Sur les frais irrépétibles
L’article 700 du code de procédure civile dispose que le juge condamne la partie tenue aux dépens ou qui perd son procès à payer à l’autre partie la somme qu’il détermine, au titre des frais exposés et non compris dans les dépens. Dans tous les cas, le juge tient compte de l’équité ou de la situation économique de la partie condamnée. Il peut, même d’office, pour des raisons tirées des mêmes considérations, dire qu’il n’y a pas lieu à cette condamnation.

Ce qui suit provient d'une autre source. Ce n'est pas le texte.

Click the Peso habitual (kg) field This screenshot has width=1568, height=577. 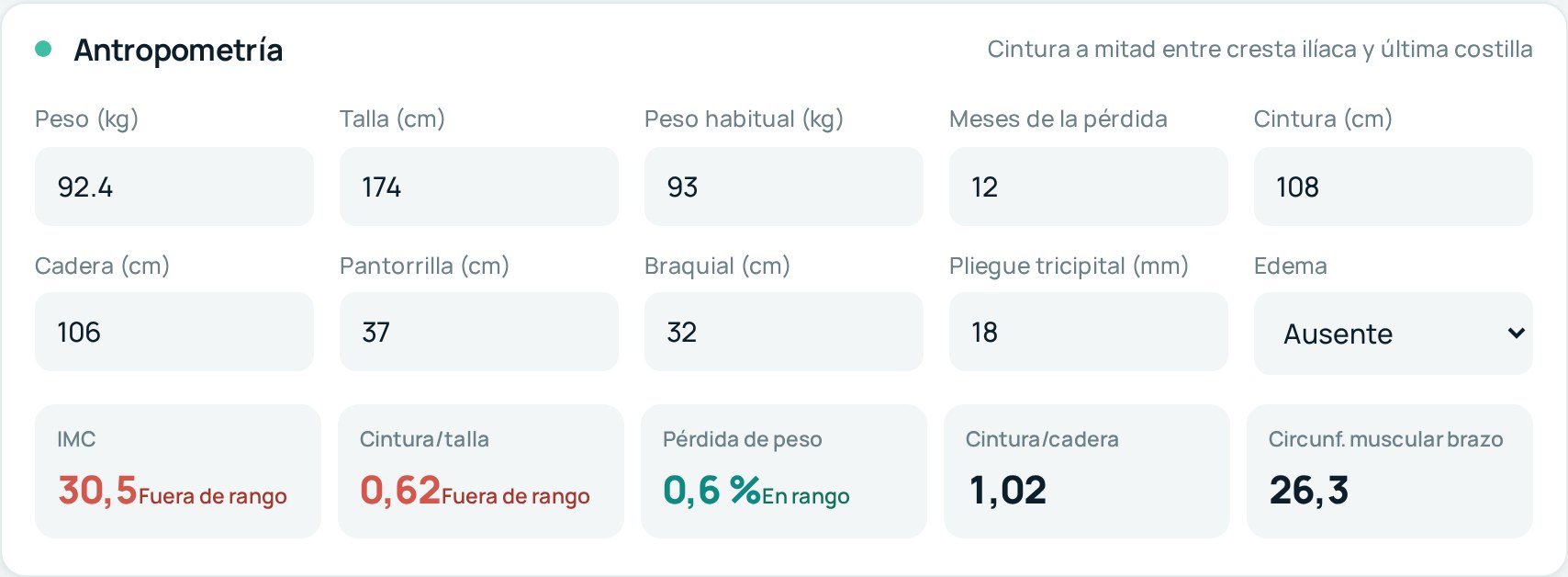[784, 187]
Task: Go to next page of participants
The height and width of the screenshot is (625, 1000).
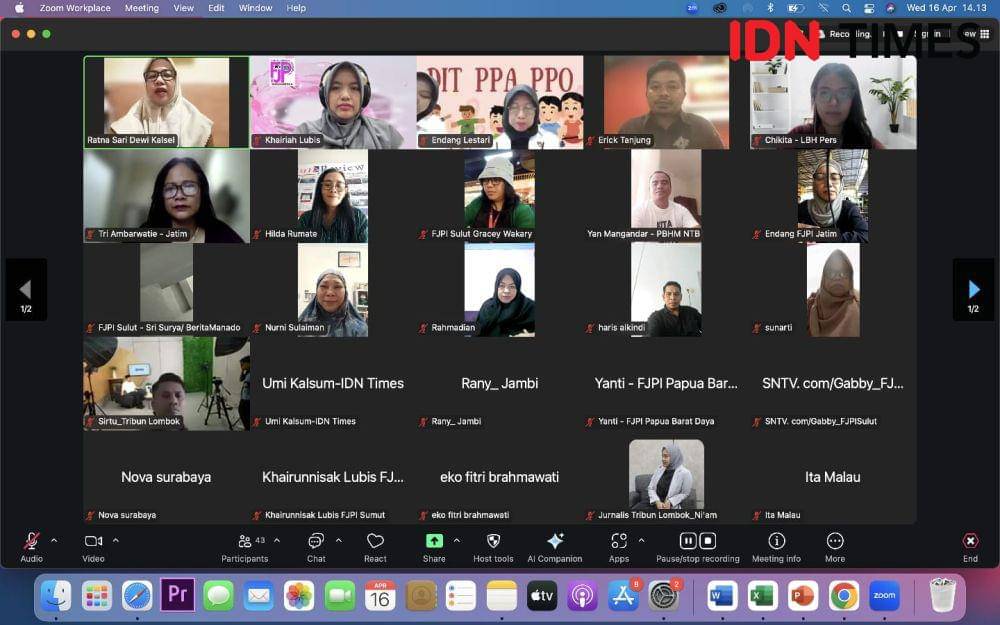Action: click(973, 290)
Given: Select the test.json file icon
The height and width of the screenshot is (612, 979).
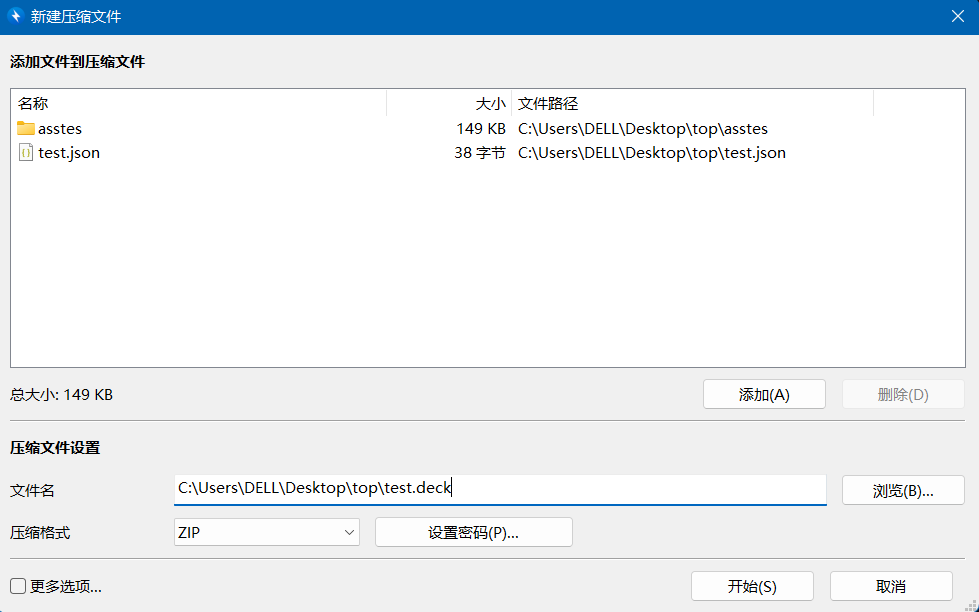Looking at the screenshot, I should point(26,153).
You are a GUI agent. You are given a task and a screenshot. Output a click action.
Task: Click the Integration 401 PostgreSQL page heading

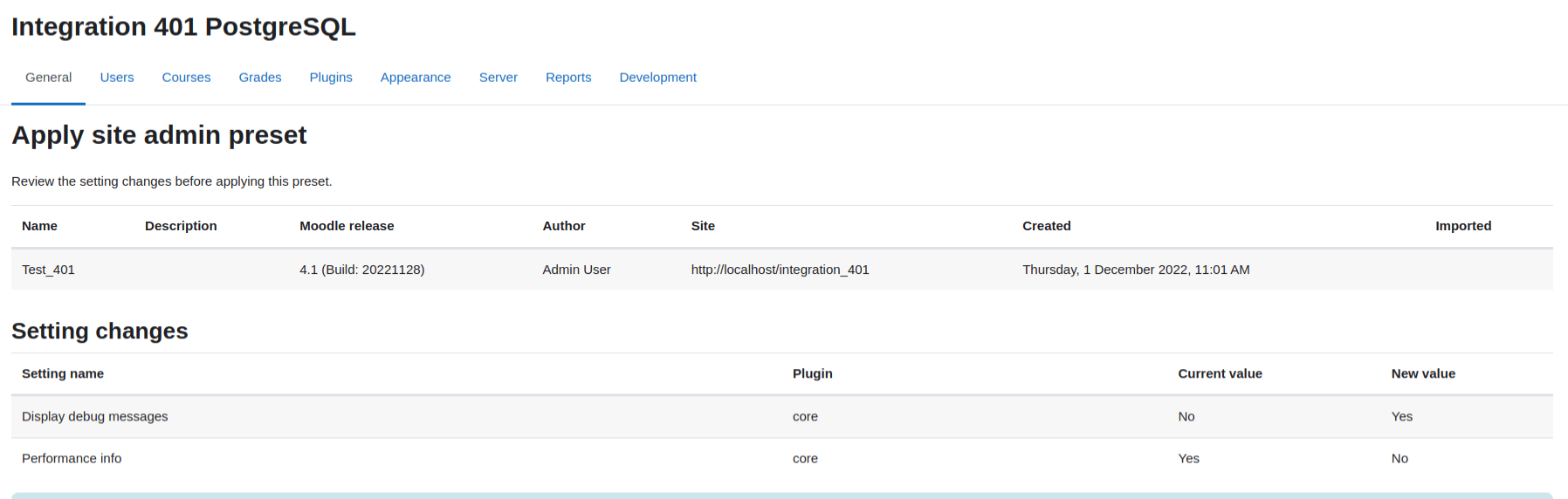tap(183, 27)
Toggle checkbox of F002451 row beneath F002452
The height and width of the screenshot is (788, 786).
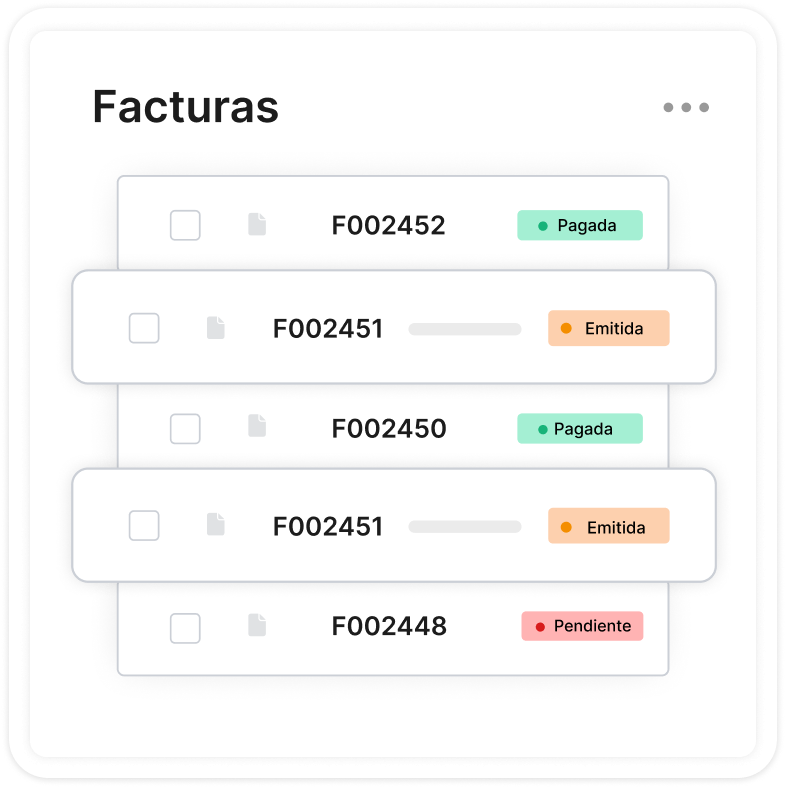pos(144,328)
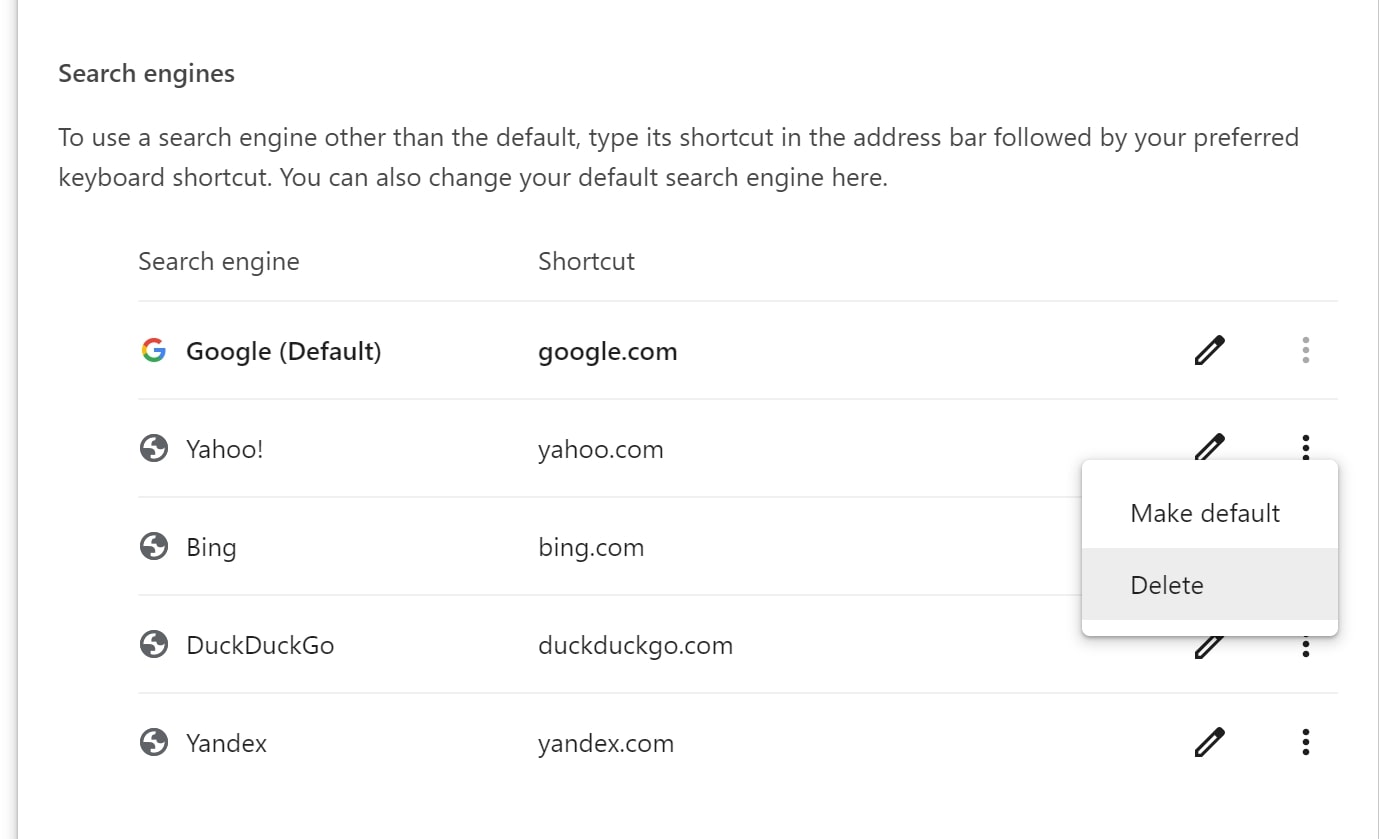Image resolution: width=1379 pixels, height=839 pixels.
Task: Click the globe icon beside Bing
Action: [x=153, y=546]
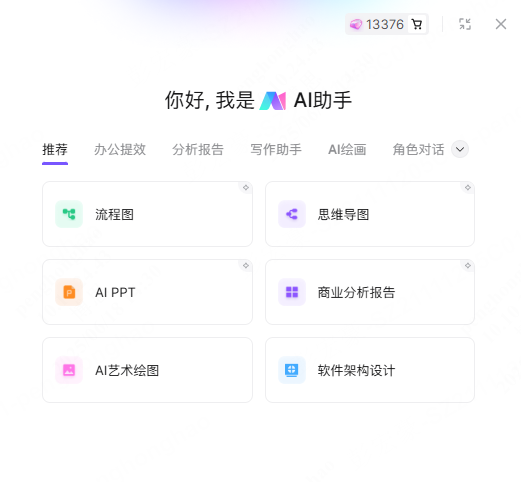Open the 角色对话 tab

(419, 149)
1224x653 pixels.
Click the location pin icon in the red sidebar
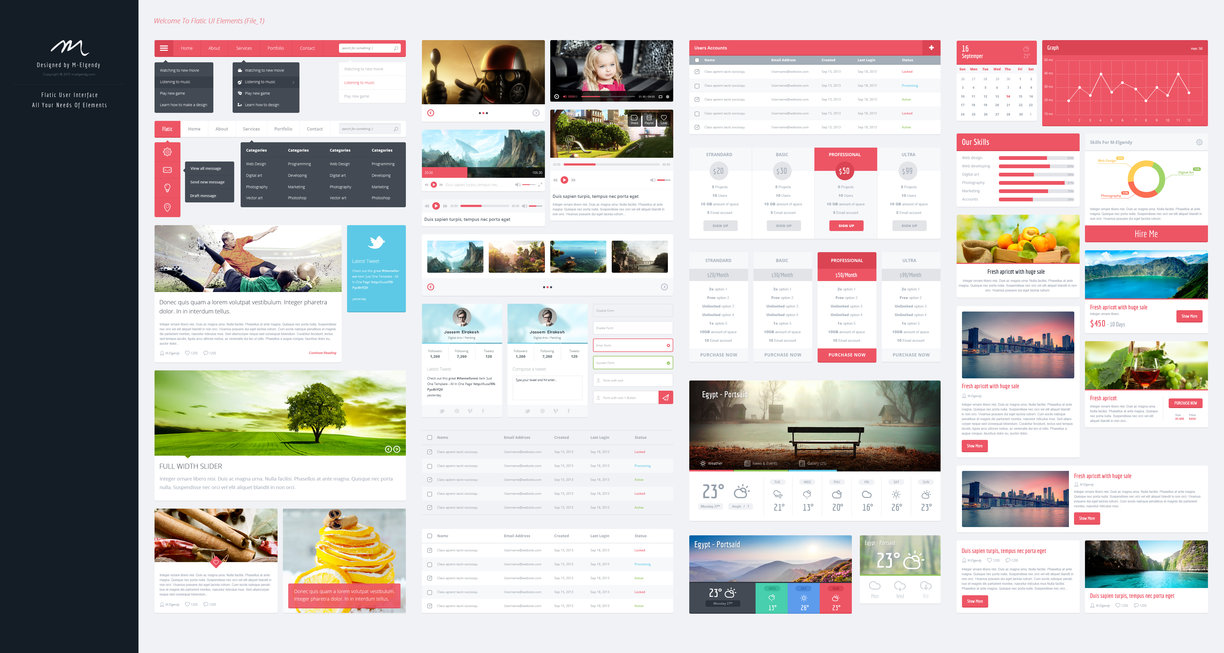(x=167, y=206)
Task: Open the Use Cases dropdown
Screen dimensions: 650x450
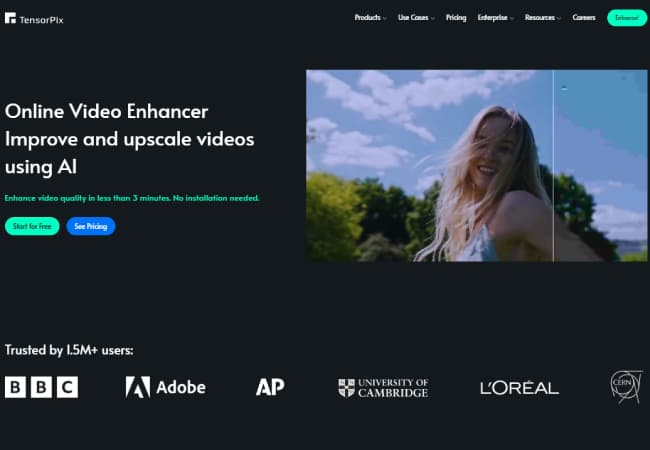Action: [416, 18]
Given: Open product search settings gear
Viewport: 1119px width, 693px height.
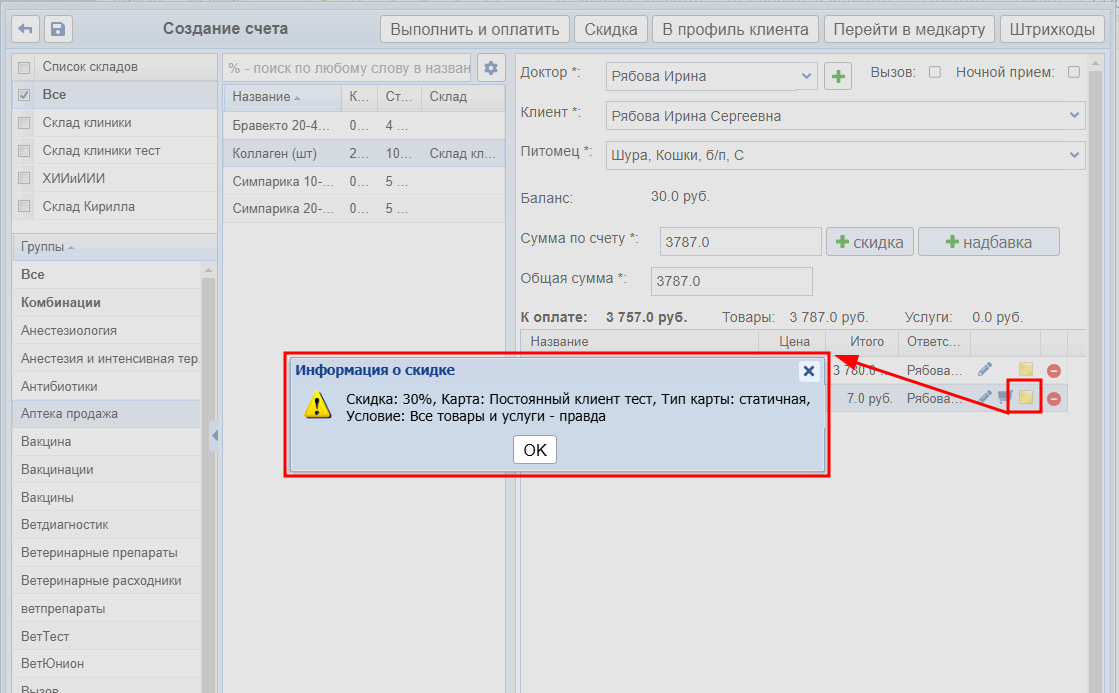Looking at the screenshot, I should click(490, 68).
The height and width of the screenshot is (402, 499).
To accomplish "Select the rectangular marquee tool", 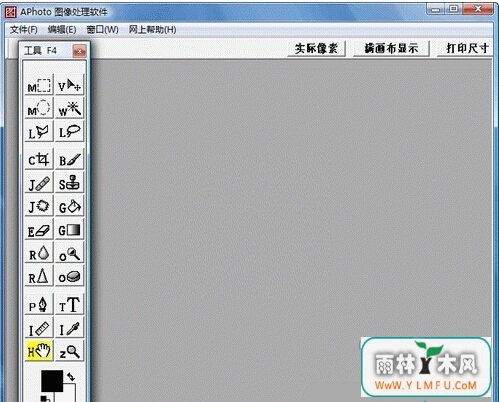I will [x=39, y=85].
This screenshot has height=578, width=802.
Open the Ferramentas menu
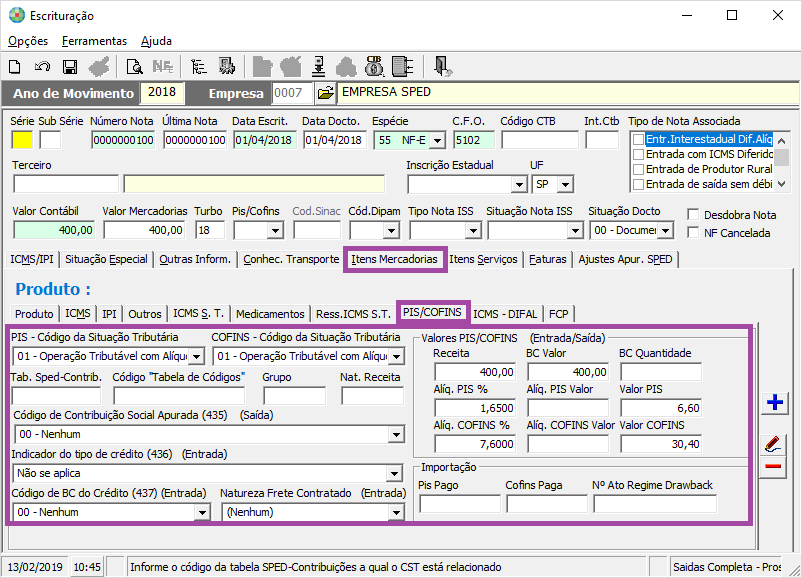(x=94, y=41)
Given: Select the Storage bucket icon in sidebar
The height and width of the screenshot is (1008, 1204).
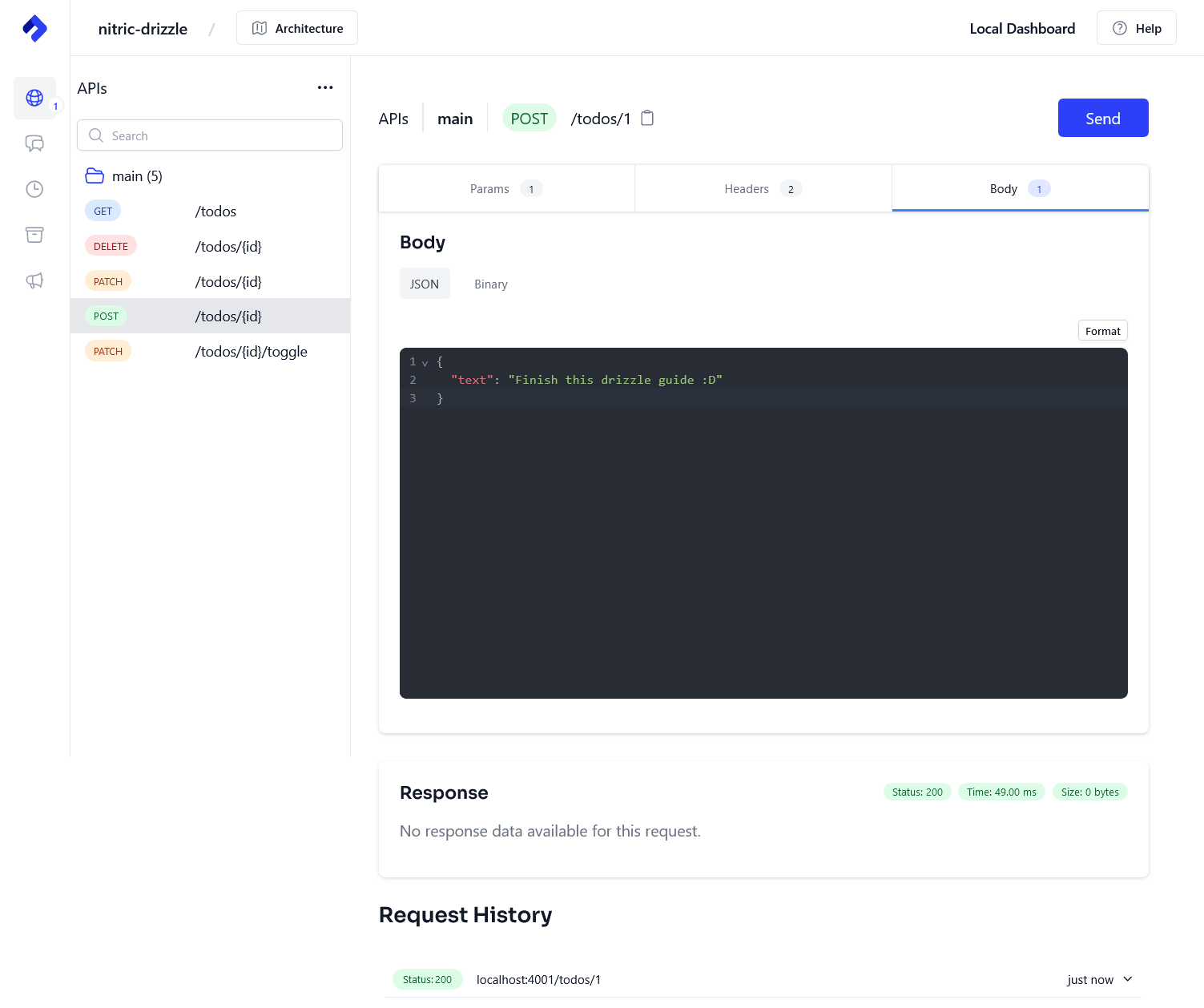Looking at the screenshot, I should tap(34, 234).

Il convient, en tenant compte de l’équité et de la situation économique respective des parties, de rejeter la demande de paiement de la somme de 150,00 euros de la Sa Sia Habitat au titre des dispositions de l’article 700 du code de procédure civile.
PAR CES MOTIFS
Le juge des contentieux de la protection, statuant en premier ressort par jugement réputé contradictoire rendu par mise à disposition au greffe,
DECLARE recevable l’action tendant au constat de la résiliation de bail ;
CONDAMNE M. [L] [C] à payer à la Sa Sia Habitat la somme 1229,52 euros au titre des loyers et charges impayés au 25 février 2025, avec intérêts au taux légal à compter de la date du présent jugement ;
DIT n’y avoir lieu à l’octroi de délais de paiement ;
CONSTATE la résiliation du bail relatif au logement situé [Adresse 4] à [Localité 7] conclu le 12 mars 2015, entre la Sa d’HLM Lto aux droits de laquelle intervient aujourd’hui la Sa Sia Habitat, d’une part et M. [L] [C], d’autre part, à la date du 14 novembre 2024 ;
ORDONNE à M. [L] [C] de quitter les lieux dès la signification du présent jugement ;
DIT qu’à défaut la Sa Sia Habitat sera autorisée à faire procéder à son expulsion ainsi qu’à celle de tous occupants de son chef avec si nécessaire le concours de la force publique, hors période hivernale et dans un délai de deux mois suivant la délivrance d’un commandement d’avoir à quitter les lieux ;
RENVOIE la demanderesse à respecter les dispositions des articles L.433-1 et suivants, R.433-1 et suivants du code de procédures civiles d’exécution s’agissant des meubles laissés dans les lieux ;
CONDAMNE M. [L] [C] à payer à la Sa Sia Habitat une indemnité d’occupation égale au montant du loyer et des charges qui auraient été dus en cas de maintien du bail, jusqu’à son départ effectif des lieux ;
REJETTE la demande de la Sa Sia Habitat en paiement de la somme de 150,00 euros à titre de dommages et intérêts et l’en déboute ;
CONDAMNE M. [L] [C] au paiement des dépens ;
REJETTE la demande de la Sa Sia Habitat en paiement de la somme de 150,00 au titre de l’article 700 du code de procédure civile et l’en déboute.
REJETTE toutes autres demandes des parties.
Ainsi jugé et mis à disposition le 24 avril 2025.